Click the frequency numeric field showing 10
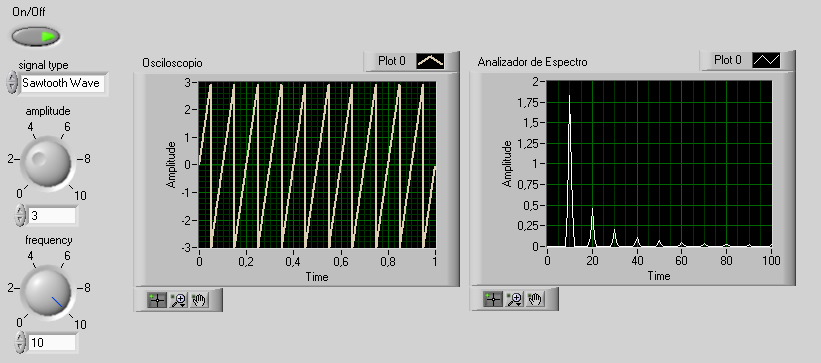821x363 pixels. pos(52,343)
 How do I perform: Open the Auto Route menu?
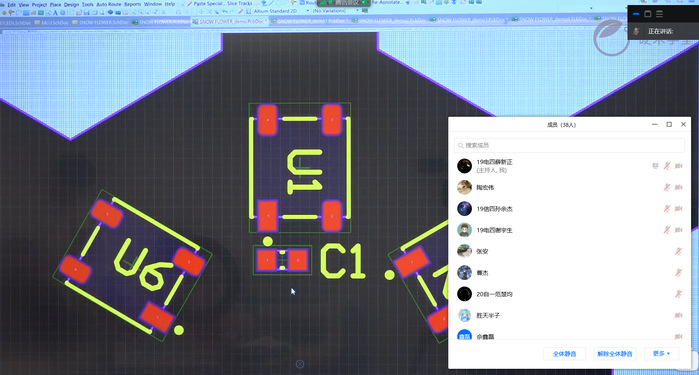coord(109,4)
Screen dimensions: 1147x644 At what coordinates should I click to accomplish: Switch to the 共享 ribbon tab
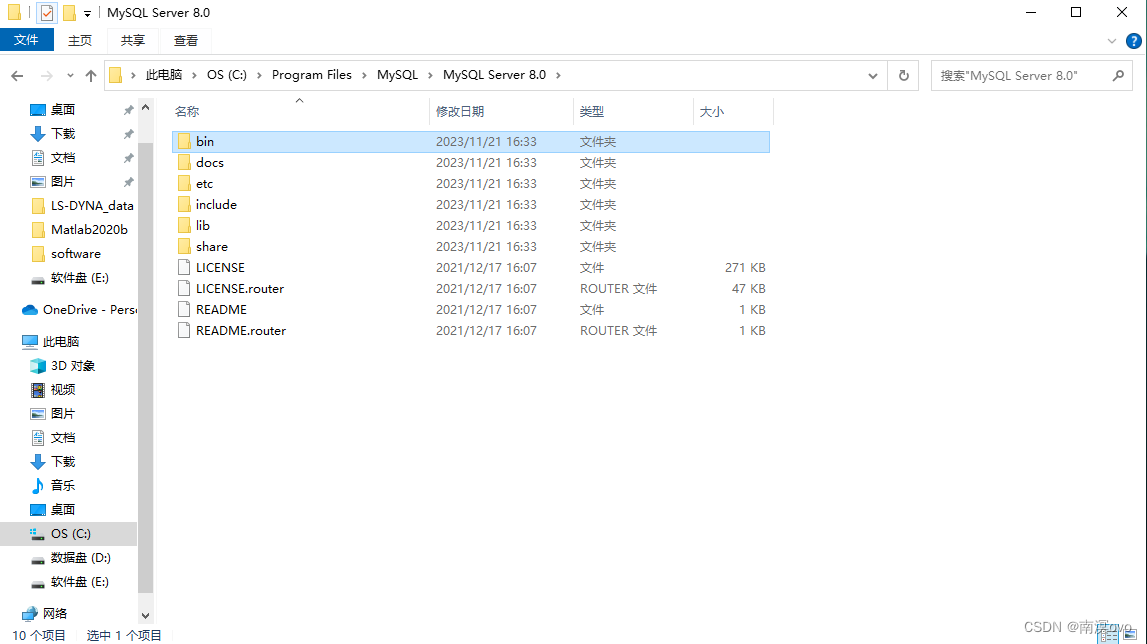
------------------------------------------------
--- What you will do ---
Count the lines in the data above that contain the string "Route", matching case exactly, and give only the number.

--- Solution to the exercise ---
1